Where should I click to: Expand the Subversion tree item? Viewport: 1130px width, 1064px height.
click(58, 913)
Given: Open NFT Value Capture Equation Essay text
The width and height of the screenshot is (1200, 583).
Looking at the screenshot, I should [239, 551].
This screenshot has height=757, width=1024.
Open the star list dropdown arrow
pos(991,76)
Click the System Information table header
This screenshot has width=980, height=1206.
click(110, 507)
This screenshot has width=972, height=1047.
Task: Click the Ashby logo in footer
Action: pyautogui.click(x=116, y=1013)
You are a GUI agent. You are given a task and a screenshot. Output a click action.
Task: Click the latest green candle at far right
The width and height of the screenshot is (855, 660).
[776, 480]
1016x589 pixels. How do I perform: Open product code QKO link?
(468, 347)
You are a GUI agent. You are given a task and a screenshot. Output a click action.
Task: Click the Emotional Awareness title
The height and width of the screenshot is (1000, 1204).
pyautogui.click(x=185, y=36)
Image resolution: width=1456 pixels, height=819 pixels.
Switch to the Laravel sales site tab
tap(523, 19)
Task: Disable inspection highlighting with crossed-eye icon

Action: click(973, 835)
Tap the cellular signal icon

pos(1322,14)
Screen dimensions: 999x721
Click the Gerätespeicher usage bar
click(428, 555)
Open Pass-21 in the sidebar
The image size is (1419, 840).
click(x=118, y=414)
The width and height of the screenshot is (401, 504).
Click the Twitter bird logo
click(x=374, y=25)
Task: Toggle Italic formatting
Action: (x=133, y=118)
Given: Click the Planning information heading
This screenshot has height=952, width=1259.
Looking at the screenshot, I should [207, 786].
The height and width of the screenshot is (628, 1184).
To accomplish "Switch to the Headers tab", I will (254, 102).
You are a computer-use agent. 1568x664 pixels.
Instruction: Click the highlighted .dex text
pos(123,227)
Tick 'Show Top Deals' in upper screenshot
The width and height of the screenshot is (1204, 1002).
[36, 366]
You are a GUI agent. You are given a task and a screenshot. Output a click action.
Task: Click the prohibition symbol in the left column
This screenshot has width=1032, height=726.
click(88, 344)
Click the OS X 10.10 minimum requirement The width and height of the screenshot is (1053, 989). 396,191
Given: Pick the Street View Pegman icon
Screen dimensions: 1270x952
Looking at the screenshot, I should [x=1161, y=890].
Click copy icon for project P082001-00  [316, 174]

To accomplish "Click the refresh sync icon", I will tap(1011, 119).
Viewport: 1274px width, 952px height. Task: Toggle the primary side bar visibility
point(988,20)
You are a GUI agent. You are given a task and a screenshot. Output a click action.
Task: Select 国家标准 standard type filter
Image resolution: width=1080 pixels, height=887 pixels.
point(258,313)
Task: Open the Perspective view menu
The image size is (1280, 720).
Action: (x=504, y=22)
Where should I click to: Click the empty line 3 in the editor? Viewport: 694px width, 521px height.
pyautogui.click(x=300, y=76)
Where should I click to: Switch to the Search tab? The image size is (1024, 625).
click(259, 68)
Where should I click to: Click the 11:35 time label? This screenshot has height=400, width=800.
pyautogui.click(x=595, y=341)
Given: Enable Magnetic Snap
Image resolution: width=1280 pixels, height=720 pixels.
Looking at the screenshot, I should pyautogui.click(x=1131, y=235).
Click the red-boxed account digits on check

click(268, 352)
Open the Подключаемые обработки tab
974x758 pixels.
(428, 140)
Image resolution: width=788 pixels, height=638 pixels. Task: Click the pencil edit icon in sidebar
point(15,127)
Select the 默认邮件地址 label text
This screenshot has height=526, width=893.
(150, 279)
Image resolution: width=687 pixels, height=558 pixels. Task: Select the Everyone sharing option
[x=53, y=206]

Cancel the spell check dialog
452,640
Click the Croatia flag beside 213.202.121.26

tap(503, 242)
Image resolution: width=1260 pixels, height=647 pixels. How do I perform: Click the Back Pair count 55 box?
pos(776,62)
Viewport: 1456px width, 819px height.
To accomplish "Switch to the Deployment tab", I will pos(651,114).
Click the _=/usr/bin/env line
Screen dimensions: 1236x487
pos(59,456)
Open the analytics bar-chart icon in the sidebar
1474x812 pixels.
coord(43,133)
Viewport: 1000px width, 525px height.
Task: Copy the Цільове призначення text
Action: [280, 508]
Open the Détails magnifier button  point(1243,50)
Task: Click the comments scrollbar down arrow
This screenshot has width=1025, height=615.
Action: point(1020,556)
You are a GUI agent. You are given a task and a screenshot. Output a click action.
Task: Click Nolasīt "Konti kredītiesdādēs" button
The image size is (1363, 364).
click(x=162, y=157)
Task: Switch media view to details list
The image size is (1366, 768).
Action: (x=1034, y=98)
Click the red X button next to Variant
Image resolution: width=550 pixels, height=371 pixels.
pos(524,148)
········
_Goal_. Write out the entries above exactly as they appear, starting with the line that contains "Task: Disable inspection" and ending with the line that contains "Click the OS".

_Result below_.
Task: Disable inspection highlighting with crossed-eye icon

Action: click(973, 835)
Tap the cellular signal icon

pos(1322,14)
Screen dimensions: 999x721
Click the Gerätespeicher usage bar
click(428, 555)
Open Pass-21 in the sidebar
The image size is (1419, 840).
click(x=118, y=414)
The width and height of the screenshot is (401, 504).
Click the Twitter bird logo
click(x=374, y=25)
Task: Toggle Italic formatting
Action: (x=133, y=118)
Given: Click the Planning information heading
This screenshot has height=952, width=1259.
Looking at the screenshot, I should [207, 786].
The height and width of the screenshot is (628, 1184).
To accomplish "Switch to the Headers tab", I will (254, 102).
You are a computer-use agent. 1568x664 pixels.
Instruction: Click the highlighted .dex text
pos(123,227)
Tick 'Show Top Deals' in upper screenshot
The width and height of the screenshot is (1204, 1002).
[36, 366]
You are a GUI agent. You are given a task and a screenshot. Output a click action.
Task: Click the prohibition symbol in the left column
This screenshot has width=1032, height=726.
click(88, 344)
Click the OS X 10.10 minimum requirement The width and height of the screenshot is (1053, 989). 396,191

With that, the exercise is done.